Hi Everyone,
I'm testing a simple setup of a search head on a single 24 core host. The setup basically consists of 1 x forwarder, 1 x search head, 3 x search peers. Following the setup from Splunk seems to work OK. Forwarder is forwarding with a load balance across the peers and I can search via search head.
The issue is that it seems the search performance is far slower versus a single instance test we had. For example, on a single simple search (index = xxx) that yielded say 11 million records, it might take 10 minutes on the search head but will take far less time on the single instance. I was under the impression that search head should yield shorter search times, is it not?

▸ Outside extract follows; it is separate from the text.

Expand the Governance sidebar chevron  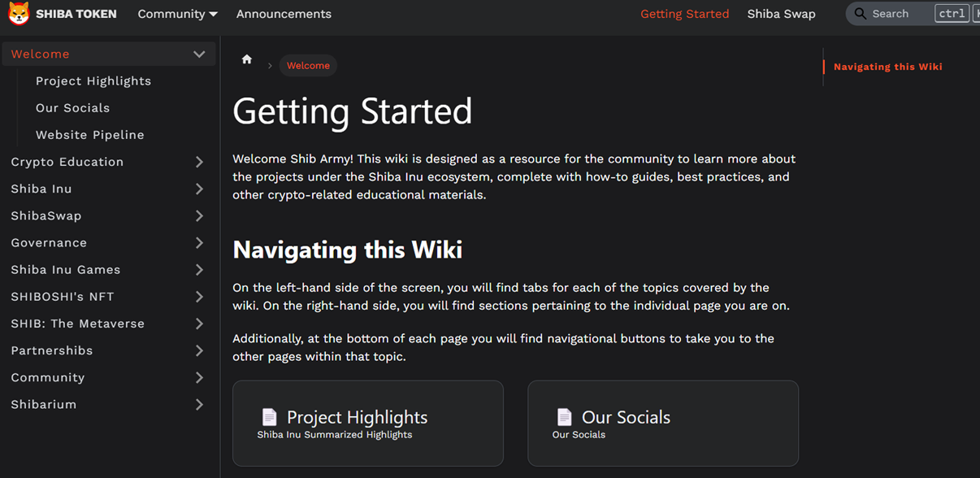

Any pointers would be appreciated!
Thank you.
Edit:
- I've tried adding threaded & SSL changes from http://answers.splunk.com/answers/105721/distributed-search-performance.html?utm_source=typeahead&ut... without much changes in search results
- Do I need to do mounted bundles? I don't think that's needed seeing as we're doing all within the same hosts (different instances)
For now, please do not attempt to tune performance settings - this can have terrible effects as long as it's not known whether there actually is anything to tune, and what to tune how.
You've run index=foo
- that requires streaming millions of events off three sets of disks on the indexers through the network to the search head. I'd say for this scenario the network may be the bottleneck.
Instead, compare this search between your single instance and the distributed setup:
index=foo some_field=bar | timechart count by some_other_field
This should make much more efficient use of the map-reduce behind Splunk and represents a more realistic work load. In the real world, streaming millions of events in the face of users is pointless.
For now, please do not attempt to tune performance settings - this can have terrible effects as long as it's not known whether there actually is anything to tune, and what to tune how.
You've run index=foo
- that requires streaming millions of events off three sets of disks on the indexers through the network to the search head. I'd say for this scenario the network may be the bottleneck.
Instead, compare this search between your single instance and the distributed setup:
index=foo some_field=bar | timechart count by some_other_field
This should make much more efficient use of the map-reduce behind Splunk and represents a more realistic work load. In the real world, streaming millions of events in the face of users is pointless.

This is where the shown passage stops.